Data provided: Begin

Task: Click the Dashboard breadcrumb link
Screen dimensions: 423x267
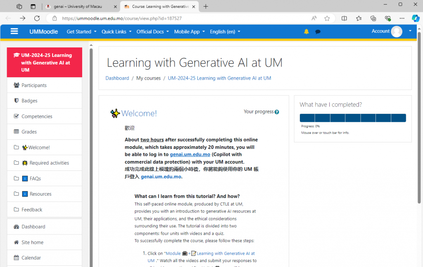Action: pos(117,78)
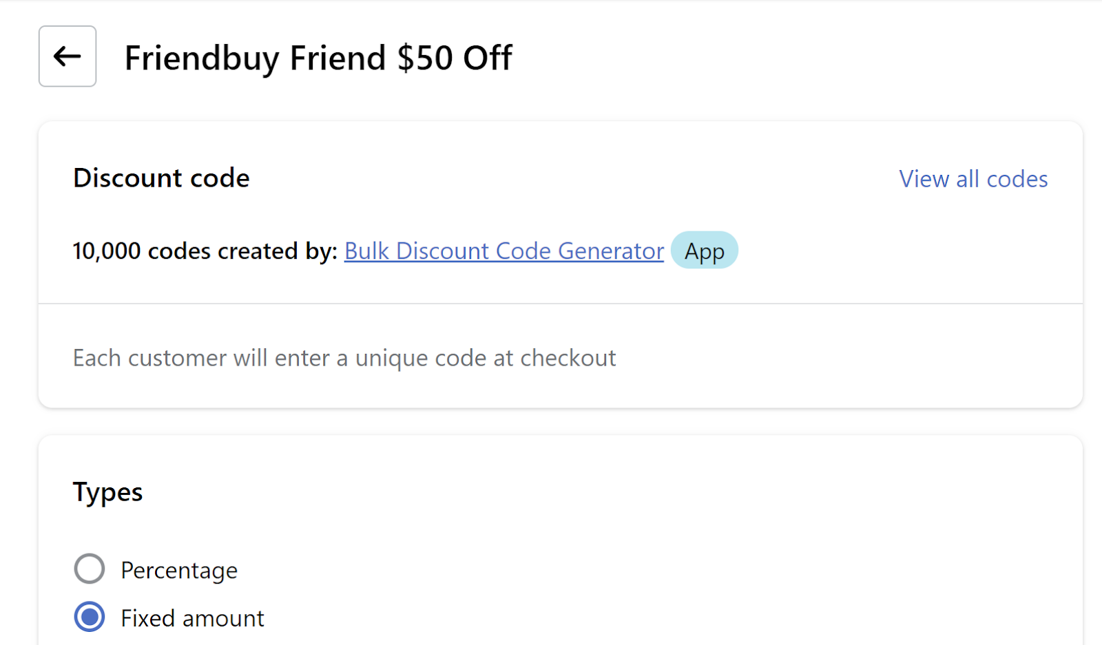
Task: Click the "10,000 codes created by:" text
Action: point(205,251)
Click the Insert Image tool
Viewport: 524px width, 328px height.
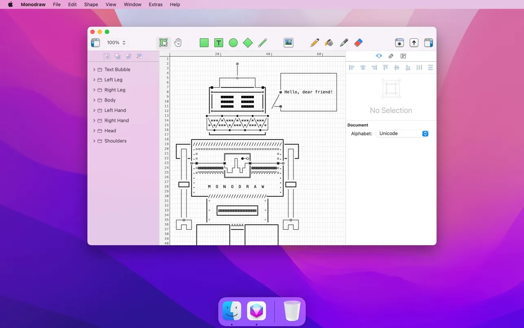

Data provided: End

Copy every line of the data word for word, omitting the images.

#### Your solution:
Task: Click the Dashboard breadcrumb link
Screen dimensions: 423x267
Action: pos(117,78)
Task: Click the "10,000 codes created by:" text
Action: point(205,251)
Click the Insert Image tool
Viewport: 524px width, 328px height.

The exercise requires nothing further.